Aufgabe> Schreibe alle folgenden Datensätze Zeile für Zeile unverändert ab.

-------------------------

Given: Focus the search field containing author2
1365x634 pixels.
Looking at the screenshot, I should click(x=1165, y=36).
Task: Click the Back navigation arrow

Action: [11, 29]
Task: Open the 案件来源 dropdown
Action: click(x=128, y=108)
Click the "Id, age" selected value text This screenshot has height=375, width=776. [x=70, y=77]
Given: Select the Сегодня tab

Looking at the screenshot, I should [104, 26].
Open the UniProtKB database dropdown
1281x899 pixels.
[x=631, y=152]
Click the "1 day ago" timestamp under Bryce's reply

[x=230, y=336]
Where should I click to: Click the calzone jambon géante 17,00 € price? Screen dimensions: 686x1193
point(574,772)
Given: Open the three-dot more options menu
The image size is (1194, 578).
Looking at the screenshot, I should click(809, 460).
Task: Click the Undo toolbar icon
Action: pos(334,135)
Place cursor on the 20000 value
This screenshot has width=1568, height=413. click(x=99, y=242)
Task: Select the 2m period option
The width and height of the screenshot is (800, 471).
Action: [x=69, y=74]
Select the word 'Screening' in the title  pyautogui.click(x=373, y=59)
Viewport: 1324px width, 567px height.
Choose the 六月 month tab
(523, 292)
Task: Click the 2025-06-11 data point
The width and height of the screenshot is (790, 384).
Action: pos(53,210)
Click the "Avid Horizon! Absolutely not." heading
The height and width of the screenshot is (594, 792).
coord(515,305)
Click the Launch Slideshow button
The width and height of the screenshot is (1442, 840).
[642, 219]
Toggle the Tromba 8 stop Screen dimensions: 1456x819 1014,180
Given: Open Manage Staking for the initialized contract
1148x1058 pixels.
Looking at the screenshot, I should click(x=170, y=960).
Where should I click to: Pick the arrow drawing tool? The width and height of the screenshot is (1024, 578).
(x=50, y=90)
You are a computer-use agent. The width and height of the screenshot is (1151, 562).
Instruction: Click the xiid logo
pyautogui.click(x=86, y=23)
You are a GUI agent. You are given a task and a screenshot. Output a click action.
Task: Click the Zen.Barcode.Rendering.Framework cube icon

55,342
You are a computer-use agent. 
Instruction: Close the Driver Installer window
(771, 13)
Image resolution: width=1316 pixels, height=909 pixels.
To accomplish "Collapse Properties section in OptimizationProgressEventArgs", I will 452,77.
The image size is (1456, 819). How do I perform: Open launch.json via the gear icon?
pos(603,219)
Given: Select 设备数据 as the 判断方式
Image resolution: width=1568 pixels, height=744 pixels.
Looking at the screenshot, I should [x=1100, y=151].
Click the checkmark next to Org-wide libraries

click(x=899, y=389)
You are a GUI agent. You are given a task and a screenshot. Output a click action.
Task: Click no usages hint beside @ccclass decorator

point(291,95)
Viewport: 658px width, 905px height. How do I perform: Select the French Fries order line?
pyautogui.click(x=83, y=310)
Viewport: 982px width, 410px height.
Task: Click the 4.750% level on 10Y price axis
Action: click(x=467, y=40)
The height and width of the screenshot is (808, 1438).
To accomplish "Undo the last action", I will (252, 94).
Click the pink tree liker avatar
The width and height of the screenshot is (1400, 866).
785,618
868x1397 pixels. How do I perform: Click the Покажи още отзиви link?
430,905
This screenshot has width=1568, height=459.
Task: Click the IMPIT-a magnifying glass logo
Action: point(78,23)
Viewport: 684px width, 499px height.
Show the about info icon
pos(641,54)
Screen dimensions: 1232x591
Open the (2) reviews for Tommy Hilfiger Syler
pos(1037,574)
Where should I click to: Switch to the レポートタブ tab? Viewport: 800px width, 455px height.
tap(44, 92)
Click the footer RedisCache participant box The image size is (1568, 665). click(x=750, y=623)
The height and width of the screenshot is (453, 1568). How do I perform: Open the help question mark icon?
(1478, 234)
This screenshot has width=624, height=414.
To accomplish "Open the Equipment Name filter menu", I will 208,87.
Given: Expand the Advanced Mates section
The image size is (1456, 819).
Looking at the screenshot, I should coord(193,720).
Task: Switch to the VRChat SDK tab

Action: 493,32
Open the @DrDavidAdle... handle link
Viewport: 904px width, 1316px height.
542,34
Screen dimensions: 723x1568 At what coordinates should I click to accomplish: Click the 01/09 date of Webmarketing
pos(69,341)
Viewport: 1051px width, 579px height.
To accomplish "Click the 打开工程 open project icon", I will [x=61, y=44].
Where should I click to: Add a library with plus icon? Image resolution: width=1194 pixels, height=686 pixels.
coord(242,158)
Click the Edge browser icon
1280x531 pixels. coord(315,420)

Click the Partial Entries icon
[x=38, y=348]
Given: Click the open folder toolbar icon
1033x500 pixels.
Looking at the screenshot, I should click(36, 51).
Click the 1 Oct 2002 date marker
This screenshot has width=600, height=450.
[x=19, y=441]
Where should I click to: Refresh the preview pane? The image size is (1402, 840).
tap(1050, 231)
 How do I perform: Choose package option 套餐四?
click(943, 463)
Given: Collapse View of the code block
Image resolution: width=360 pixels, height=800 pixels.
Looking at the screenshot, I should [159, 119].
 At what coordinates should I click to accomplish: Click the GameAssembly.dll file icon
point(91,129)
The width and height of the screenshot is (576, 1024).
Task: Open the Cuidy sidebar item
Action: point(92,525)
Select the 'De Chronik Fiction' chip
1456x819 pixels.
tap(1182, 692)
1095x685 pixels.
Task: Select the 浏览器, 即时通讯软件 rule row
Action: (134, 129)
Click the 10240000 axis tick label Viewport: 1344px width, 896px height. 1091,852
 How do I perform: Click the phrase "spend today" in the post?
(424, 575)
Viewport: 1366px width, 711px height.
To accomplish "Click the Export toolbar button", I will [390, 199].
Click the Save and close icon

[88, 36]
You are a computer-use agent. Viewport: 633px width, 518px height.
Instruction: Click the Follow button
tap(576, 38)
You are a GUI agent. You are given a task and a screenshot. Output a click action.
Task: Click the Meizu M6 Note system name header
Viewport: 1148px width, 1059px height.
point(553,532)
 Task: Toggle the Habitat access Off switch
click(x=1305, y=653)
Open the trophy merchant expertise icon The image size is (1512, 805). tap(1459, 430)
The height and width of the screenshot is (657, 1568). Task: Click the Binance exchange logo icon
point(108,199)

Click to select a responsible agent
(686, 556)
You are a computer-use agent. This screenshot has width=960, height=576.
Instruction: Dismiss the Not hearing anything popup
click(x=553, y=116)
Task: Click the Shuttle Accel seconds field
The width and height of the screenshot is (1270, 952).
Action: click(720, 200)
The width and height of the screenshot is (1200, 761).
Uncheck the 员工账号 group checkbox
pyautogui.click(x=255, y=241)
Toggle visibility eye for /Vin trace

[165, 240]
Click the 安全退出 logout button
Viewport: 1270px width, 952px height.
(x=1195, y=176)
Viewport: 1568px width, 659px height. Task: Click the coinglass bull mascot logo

-------------------------

Antwort>
Given: Focus the search field containing author2
1365x634 pixels.
Looking at the screenshot, I should click(x=1165, y=36).
Task: Click the Back navigation arrow

Action: [11, 29]
Task: Open the 案件来源 dropdown
Action: click(x=128, y=108)
Click the "Id, age" selected value text This screenshot has height=375, width=776. [x=70, y=77]
Given: Select the Сегодня tab

Looking at the screenshot, I should [104, 26].
Open the UniProtKB database dropdown
1281x899 pixels.
[x=631, y=152]
Click the "1 day ago" timestamp under Bryce's reply

[x=230, y=336]
Where should I click to: Click the calzone jambon géante 17,00 € price? Screen dimensions: 686x1193
point(574,772)
Given: Open the three-dot more options menu
The image size is (1194, 578).
Looking at the screenshot, I should click(809, 460).
Task: Click the Undo toolbar icon
Action: pos(334,135)
Place cursor on the 20000 value
This screenshot has width=1568, height=413. click(x=99, y=242)
Task: Select the 2m period option
The width and height of the screenshot is (800, 471).
Action: [x=69, y=74]
Select the word 'Screening' in the title  pyautogui.click(x=373, y=59)
Viewport: 1324px width, 567px height.
Choose the 六月 month tab
(523, 292)
Task: Click the 2025-06-11 data point
The width and height of the screenshot is (790, 384).
Action: pos(53,210)
Click the "Avid Horizon! Absolutely not." heading
The height and width of the screenshot is (594, 792).
coord(515,305)
Click the Launch Slideshow button
The width and height of the screenshot is (1442, 840).
[642, 219]
Toggle the Tromba 8 stop Screen dimensions: 1456x819 1014,180
Given: Open Manage Staking for the initialized contract
1148x1058 pixels.
Looking at the screenshot, I should click(x=170, y=960).
Where should I click to: Pick the arrow drawing tool? The width and height of the screenshot is (1024, 578).
(x=50, y=90)
You are a computer-use agent. The width and height of the screenshot is (1151, 562).
Instruction: Click the xiid logo
pyautogui.click(x=86, y=23)
You are a GUI agent. You are given a task and a screenshot. Output a click action.
Task: Click the Zen.Barcode.Rendering.Framework cube icon

55,342
You are a computer-use agent. 
Instruction: Close the Driver Installer window
(771, 13)
Image resolution: width=1316 pixels, height=909 pixels.
To accomplish "Collapse Properties section in OptimizationProgressEventArgs", I will 452,77.
The image size is (1456, 819). How do I perform: Open launch.json via the gear icon?
pos(603,219)
Given: Select 设备数据 as the 判断方式
Image resolution: width=1568 pixels, height=744 pixels.
Looking at the screenshot, I should [x=1100, y=151].
Click the checkmark next to Org-wide libraries

click(x=899, y=389)
You are a GUI agent. You are given a task and a screenshot. Output a click action.
Task: Click no usages hint beside @ccclass decorator

point(291,95)
Viewport: 658px width, 905px height. How do I perform: Select the French Fries order line?
pyautogui.click(x=83, y=310)
Viewport: 982px width, 410px height.
Task: Click the 4.750% level on 10Y price axis
Action: click(x=467, y=40)
The height and width of the screenshot is (808, 1438).
To accomplish "Undo the last action", I will (252, 94).
Click the pink tree liker avatar
The width and height of the screenshot is (1400, 866).
785,618
868x1397 pixels. How do I perform: Click the Покажи още отзиви link?
430,905
This screenshot has width=1568, height=459.
Task: Click the IMPIT-a magnifying glass logo
Action: point(78,23)
Viewport: 684px width, 499px height.
Show the about info icon
pos(641,54)
Screen dimensions: 1232x591
Open the (2) reviews for Tommy Hilfiger Syler
pos(1037,574)
Where should I click to: Switch to the レポートタブ tab? Viewport: 800px width, 455px height.
tap(44, 92)
Click the footer RedisCache participant box The image size is (1568, 665). click(x=750, y=623)
The height and width of the screenshot is (453, 1568). How do I perform: Open the help question mark icon?
(1478, 234)
This screenshot has width=624, height=414.
To accomplish "Open the Equipment Name filter menu", I will 208,87.
Given: Expand the Advanced Mates section
The image size is (1456, 819).
Looking at the screenshot, I should coord(193,720).
Task: Switch to the VRChat SDK tab

Action: 493,32
Open the @DrDavidAdle... handle link
Viewport: 904px width, 1316px height.
542,34
Screen dimensions: 723x1568 At what coordinates should I click to accomplish: Click the 01/09 date of Webmarketing
pos(69,341)
Viewport: 1051px width, 579px height.
To accomplish "Click the 打开工程 open project icon", I will [x=61, y=44].
Where should I click to: Add a library with plus icon? Image resolution: width=1194 pixels, height=686 pixels.
coord(242,158)
Click the Edge browser icon
1280x531 pixels. coord(315,420)

Click the Partial Entries icon
[x=38, y=348]
Given: Click the open folder toolbar icon
1033x500 pixels.
Looking at the screenshot, I should click(36, 51).
Click the 1 Oct 2002 date marker
This screenshot has width=600, height=450.
[x=19, y=441]
Where should I click to: Refresh the preview pane? The image size is (1402, 840).
tap(1050, 231)
 How do I perform: Choose package option 套餐四?
click(943, 463)
Given: Collapse View of the code block
Image resolution: width=360 pixels, height=800 pixels.
Looking at the screenshot, I should [159, 119].
 At what coordinates should I click to accomplish: Click the GameAssembly.dll file icon
point(91,129)
The width and height of the screenshot is (576, 1024).
Task: Open the Cuidy sidebar item
Action: point(92,525)
Select the 'De Chronik Fiction' chip
1456x819 pixels.
tap(1182, 692)
1095x685 pixels.
Task: Select the 浏览器, 即时通讯软件 rule row
Action: (134, 129)
Click the 10240000 axis tick label Viewport: 1344px width, 896px height. 1091,852
 How do I perform: Click the phrase "spend today" in the post?
(424, 575)
Viewport: 1366px width, 711px height.
To accomplish "Click the Export toolbar button", I will [390, 199].
Click the Save and close icon

[88, 36]
You are a computer-use agent. Viewport: 633px width, 518px height.
Instruction: Click the Follow button
tap(576, 38)
You are a GUI agent. You are given a task and a screenshot. Output a click action.
Task: Click the Meizu M6 Note system name header
Viewport: 1148px width, 1059px height.
point(553,532)
 Task: Toggle the Habitat access Off switch
click(x=1305, y=653)
Open the trophy merchant expertise icon The image size is (1512, 805). tap(1459, 430)
The height and width of the screenshot is (657, 1568). Task: Click the Binance exchange logo icon
point(108,199)

Click to select a responsible agent
(686, 556)
You are a computer-use agent. This screenshot has width=960, height=576.
Instruction: Dismiss the Not hearing anything popup
click(x=553, y=116)
Task: Click the Shuttle Accel seconds field
The width and height of the screenshot is (1270, 952).
Action: click(720, 200)
The width and height of the screenshot is (1200, 761).
Uncheck the 员工账号 group checkbox
pyautogui.click(x=255, y=241)
Toggle visibility eye for /Vin trace

[165, 240]
Click the 安全退出 logout button
Viewport: 1270px width, 952px height.
(x=1195, y=176)
Viewport: 1568px width, 659px height. Task: Click the coinglass bull mascot logo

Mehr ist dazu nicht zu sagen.